--- BEGIN INFORMATION PROVIDED ---
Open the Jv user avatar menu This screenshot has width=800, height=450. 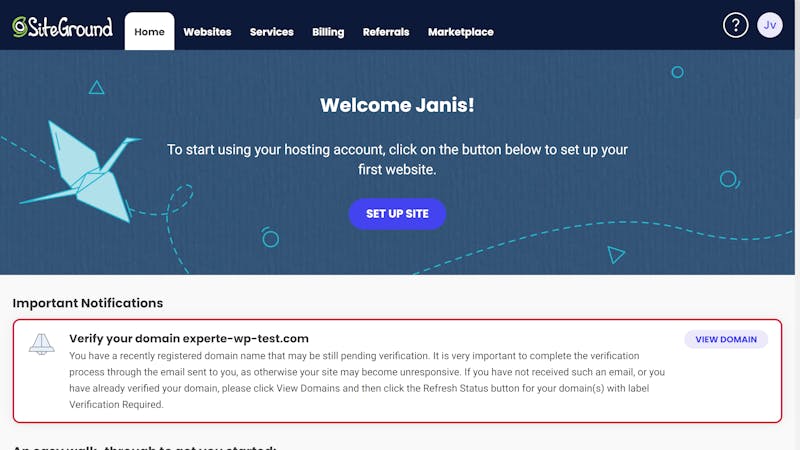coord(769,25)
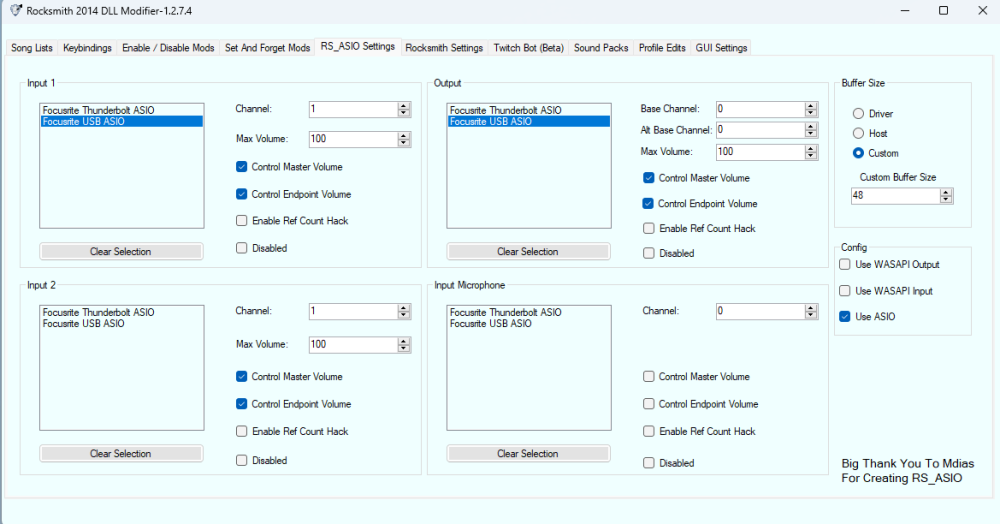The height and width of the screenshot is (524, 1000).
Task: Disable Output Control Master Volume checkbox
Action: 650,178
--- END INFORMATION PROVIDED ---
--- BEGIN INFORMATION PROVIDED ---
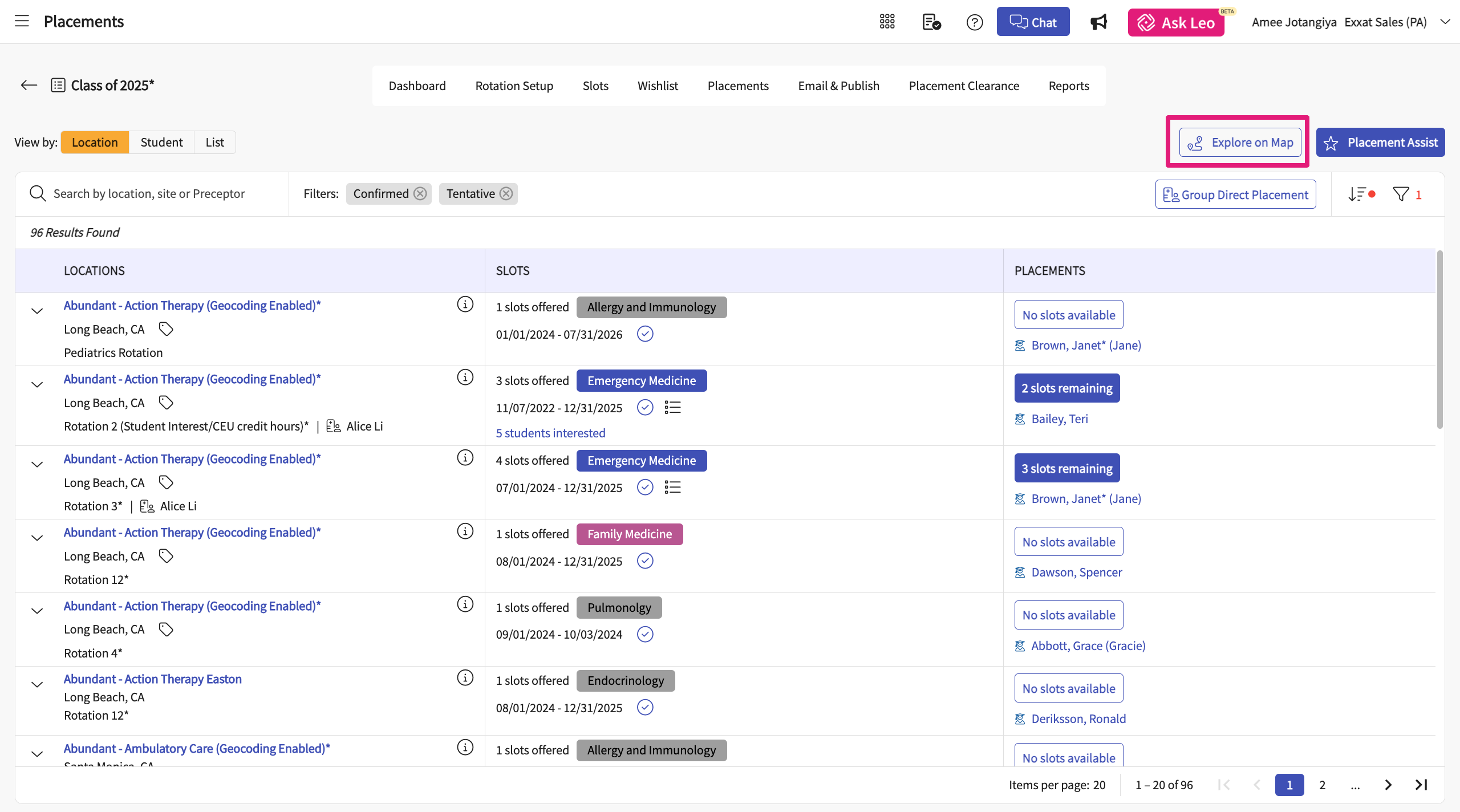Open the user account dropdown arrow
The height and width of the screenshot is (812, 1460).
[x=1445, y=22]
--- END INFORMATION PROVIDED ---
> _JOB_
List each line of the listing, from the line with "Open the user account dropdown arrow" up to and including the line with "[x=1445, y=22]", as a numbered list with no blank lines. Omit the pictures.

> _TASK ANSWER_
1. Open the user account dropdown arrow
2. The height and width of the screenshot is (812, 1460).
3. [x=1445, y=22]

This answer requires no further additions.